Dong Ho paintings are places for artists to reflect their wishes for lucks and their perception of everyday life in the village. Common themes that are found consistently include animals (which has goodluck symbol on them), everyday life (such as Jealous Fight or A Market Day), and folk tales (Saint Giong or The Frog Teacher). The paper used for the painting is made from bark tree so that the texture can retain color for a long time. Each family develops their own mold for the painting. Each mold are then replicated and filled with a separate share of color. The paintings are made by stamping the mold into the paper, one at a time to add more and more color to the picture.
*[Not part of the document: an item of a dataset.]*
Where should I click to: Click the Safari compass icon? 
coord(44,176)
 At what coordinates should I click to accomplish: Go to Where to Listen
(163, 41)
Dong Ho paintings are simple, meaningful and created for the mass. Patrons use to come from agricultural and low-income families, some of them are illiterate and can not afford other more exquisite art works. But the meaning is the paintings is, by no means, sub-par. It reflects both reality and dream of the people.
Dong Ho these days has also expanded its tradition, and many new products have taken form, among them xyloglyphics and combined-medium works.